David Simon & Ed Burns - The Corner

The Corner - David Simon, Edward Burns
"The Corner is rooted in human desire - crude and certain and immediate. And the hard truth is that all the law enforcement in the world can't mess with desire." 

I have this flaw in my character that I am extremely judgmental. I try to fight it. I try to tell myself I don't know the circumstances. I can't see the whole picture. But no matter how hard I try, there is always that voice in my head that keeps saying "why can't people just get their shit together". You know, go get a job, stop selling drugs, leave that abusive relationship, don't join a gang, don't do drugs. Just say 'no', right? 

I will tell you this - no one has managed to do more for my personal improvement than David Simon and Ed Burns with this book of theirs. I can almost feel I am a better person now. 'The Corner' is a documentary of one year of the Corner of West Fayette and Monroe in West Baltimore. People getting high, people selling drugs, people getting in trouble, people shooting each other, kids having kids - you know the statistics. Now, Simon and Burns show you the people behind the statistics. They don't patronize or infantilize their subjects. They humanize them. They tell you like it is, they don't try to justify them, or blame everything on the system. 

This is not an easy read because the portraits of Fran, DeAndre, Gary, Blue or Fat Curt hit a little close to home. Well, of course I like to think that if I were born in the ghetto I wouldn't let that happen to me, I would just work hard, and try hard, and I wouldn't get in trouble. 

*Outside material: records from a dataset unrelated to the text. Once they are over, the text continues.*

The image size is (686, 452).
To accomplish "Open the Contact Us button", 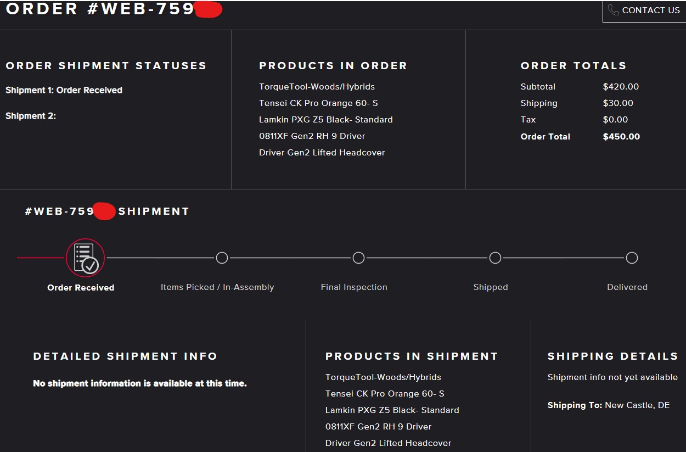I will 644,10.
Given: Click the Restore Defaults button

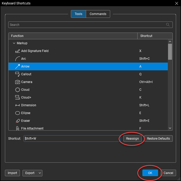Looking at the screenshot, I should pos(158,138).
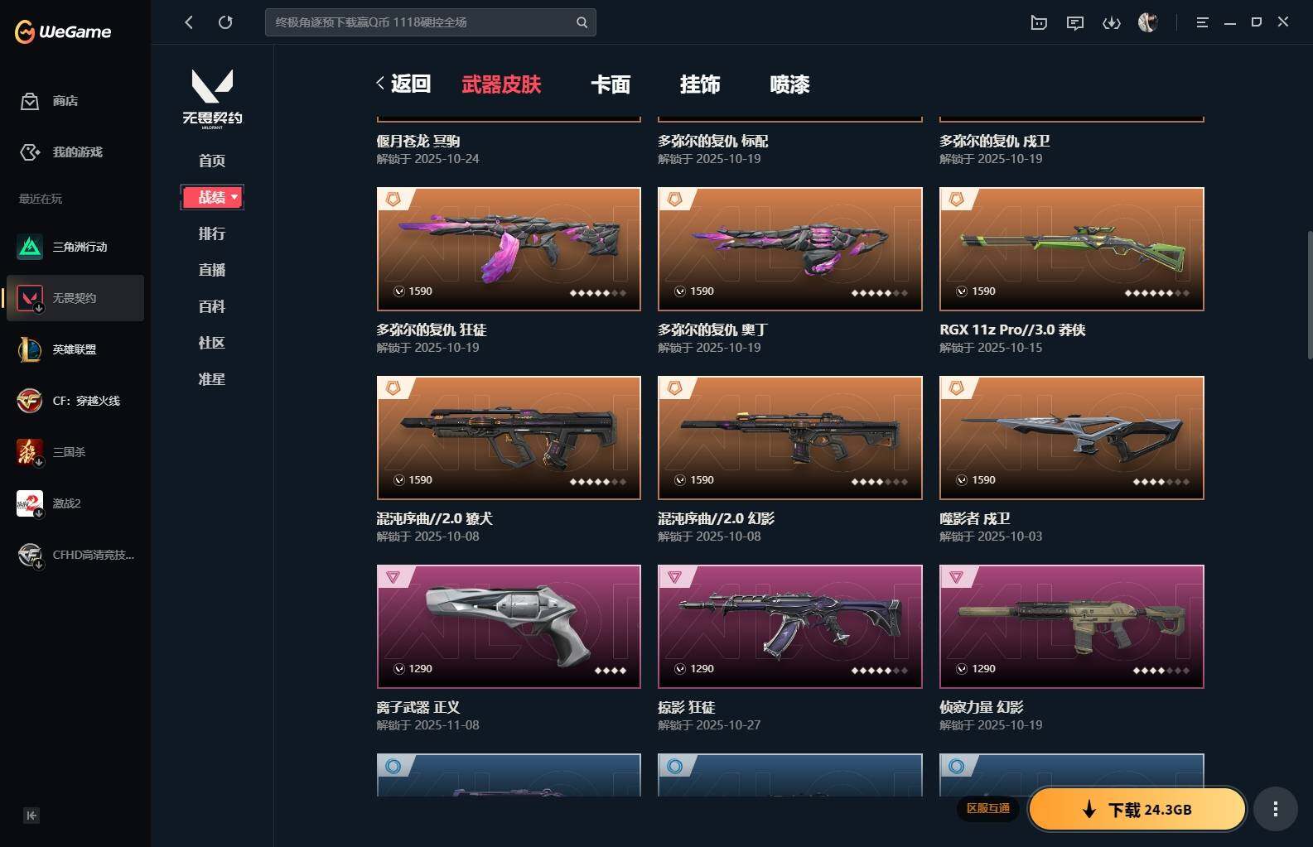This screenshot has height=847, width=1313.
Task: Click the search magnifier icon
Action: tap(582, 22)
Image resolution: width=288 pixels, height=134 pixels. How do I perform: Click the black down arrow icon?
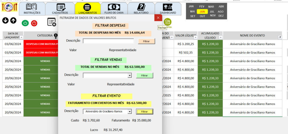pyautogui.click(x=5, y=20)
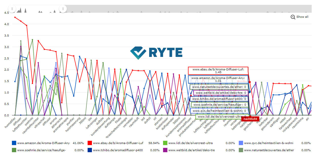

Because I am so strong-willed, right? I can't fucking manage two days without chocolate but I would make it out the ghetto. 

As the authors say: "Yes, if we were down there, if we were the damned of the American cities, we would not fail. We would rise above the corner. And when we tell ourselves such things, we unthinkly assume that we would be consigned to places like Fayette Street fully equipped, with all the graces and disciplines, talents and training that we now possess." 

If this book doesn't bring you close to tears, I don't want to know you, you must be a bad person. 

Now, on the other hand, this book also made me want to become a dope fiend. Just a little bit, you know. Imagine I could swap all these conflicting desires and needs I have for just one need and desire - to get that blast. Just that. No other emotional and material needs. No need to find love or a more fulfilling job or start family or make more money, just get a blast. A simple goal, achievable on a daily basis. Yeah, fucks you up good in the end, but it doesn't matter because what matters is to get a blast. This is a very simple code: get a blast and never say never because you never know how far you will go to get a blast. 

Oh God, this book was great. Can David Simon go and live somewhere else for a year and write me another one like that? That's all I want for Christmas, thank you. The language was beautiful and literary, and full of slang at the same time and somehow it didn't sound like your dad trying to be hip. You might listen to a hundred rap songs, and you won't have a clue. You can watch all the 'urban movies' you can download in the whole wide internet and you still won't understand. Read this book and you might just begin to have an idea.